It was assumed that the number of flights from region i was constant throughout the year, thereby allowing the number of flights for the 184-day vector period to be calculated.

Exposure map

Maps were produced using ESRI ArcGIS™ v9.3 software. The identification and distribution of records of candidate WNV vectors in Britain has been published (Medlock et al. 2005): these data include regional surveys and localized reports of individual mosquitoes and is available to download from the British Mosquito Recording Scheme via the National Biodiversity Network Gateway (http://data.nbn.org.uk/). Kernel smoothing was undertaken using a 25 km kernel to indicate areas with the highest number of recorded mosquitoes.

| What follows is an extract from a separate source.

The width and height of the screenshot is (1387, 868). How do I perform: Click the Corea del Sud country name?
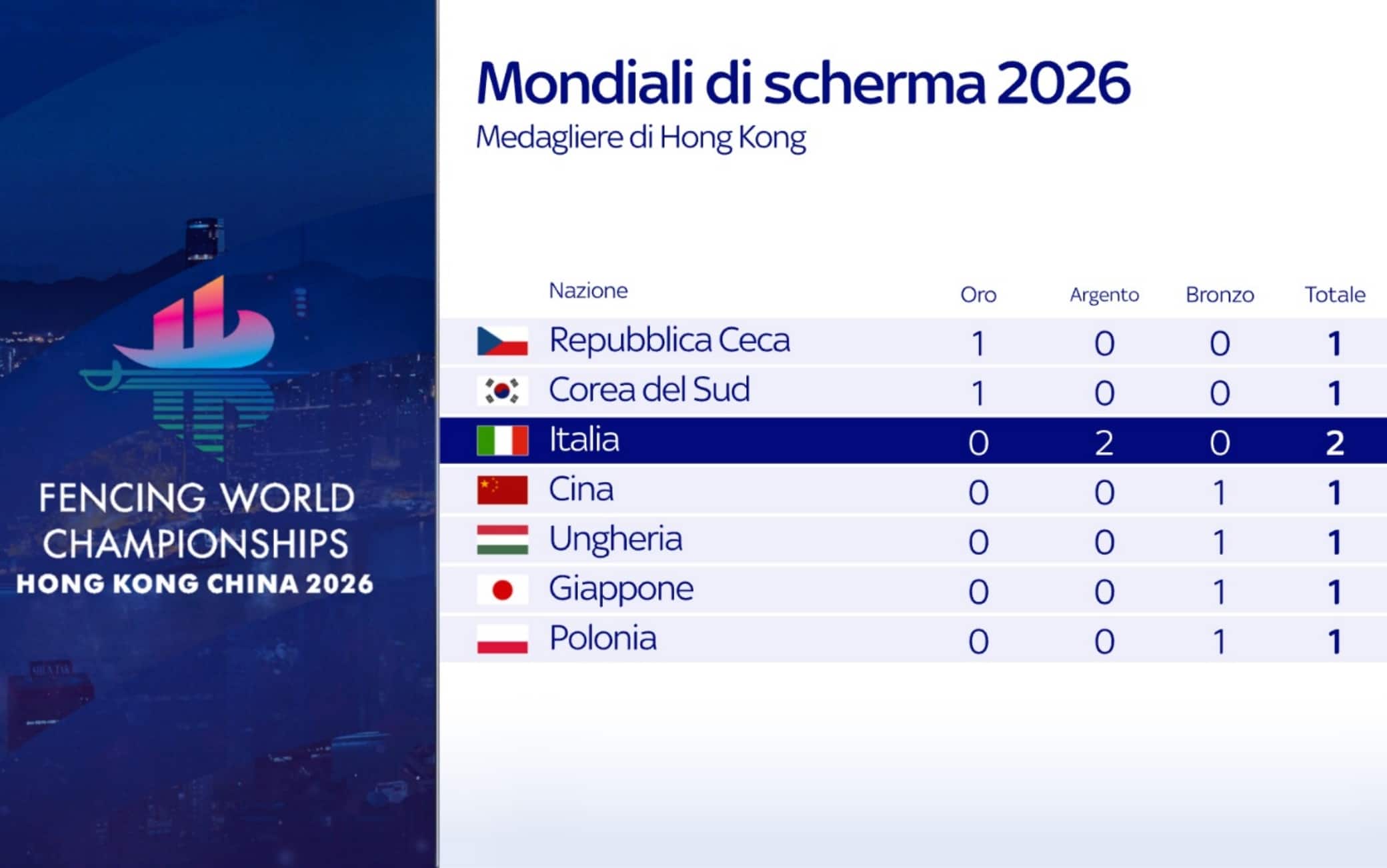point(649,389)
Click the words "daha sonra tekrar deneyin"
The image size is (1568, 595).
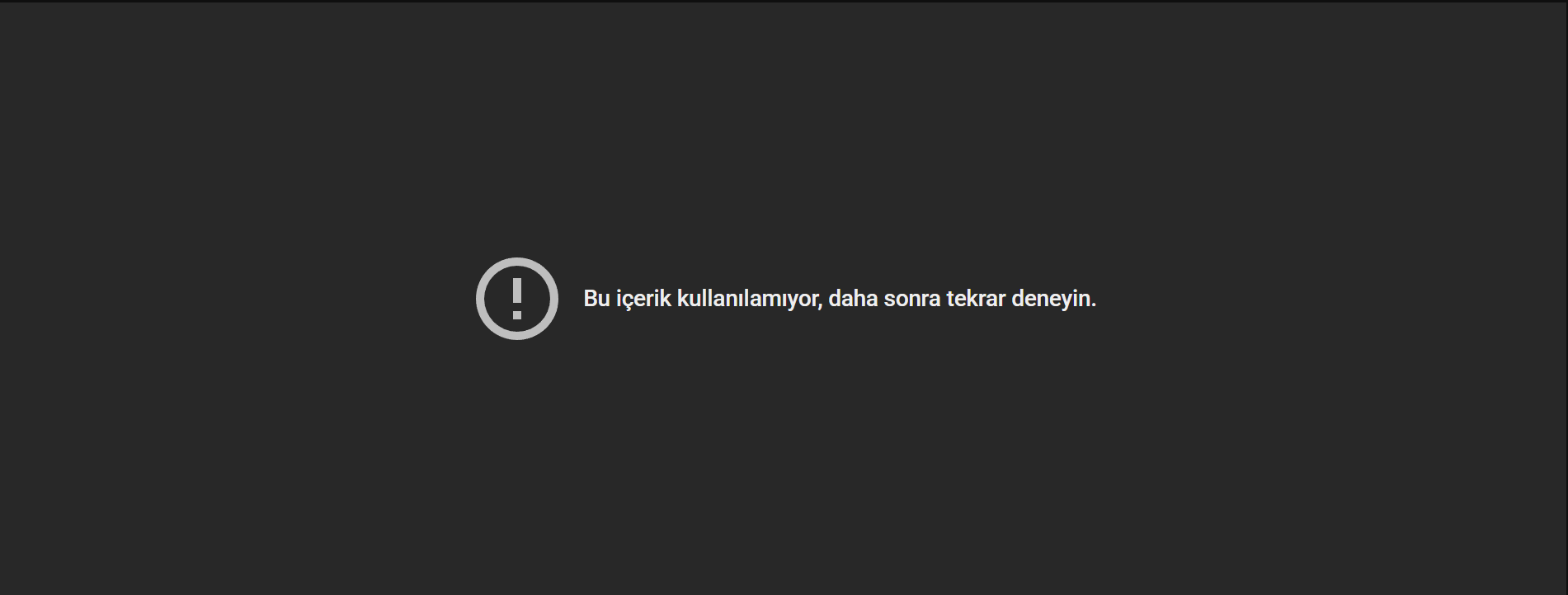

Laboratory studies have shown that bird species in the orders Passeriformes, Charadriiformes, Strigiformes, and Falconiformes can infect feeding mosquitoes (Komar et al. 2003, Hayes et al. 2005) and are therefore potential WNV hosts. The UK distribution and maximum count per day per 100 km2 for selected members of these orders (listed in the legend of Fig. 6) was supplied by the British Trust for Ornithology (BTO) from the last completed Winter Atlas (Lack 1986). These data do not give an absolute density figure, but rather a relative one, relative to the other species present. Only species with similar summer and winter distributions (P. Lack, BTO, United Kingdom, personal communication) were included in the analysis, as the data were collected in winter but the season of interest is the summer. Data for all species were combined, and these data were plotted using their embedded coordinates. The data were then converted from points into a raster format with a 100 km2 pixel size (i.e., where one 100 km2 count area was represented by one 100 km2 pixel). Subsequently, the values of each pixel were divided by 100 to give a raster representing bird density (wild birds/km2) across the United Kingdom.

FIG. 6.

FIG. 6.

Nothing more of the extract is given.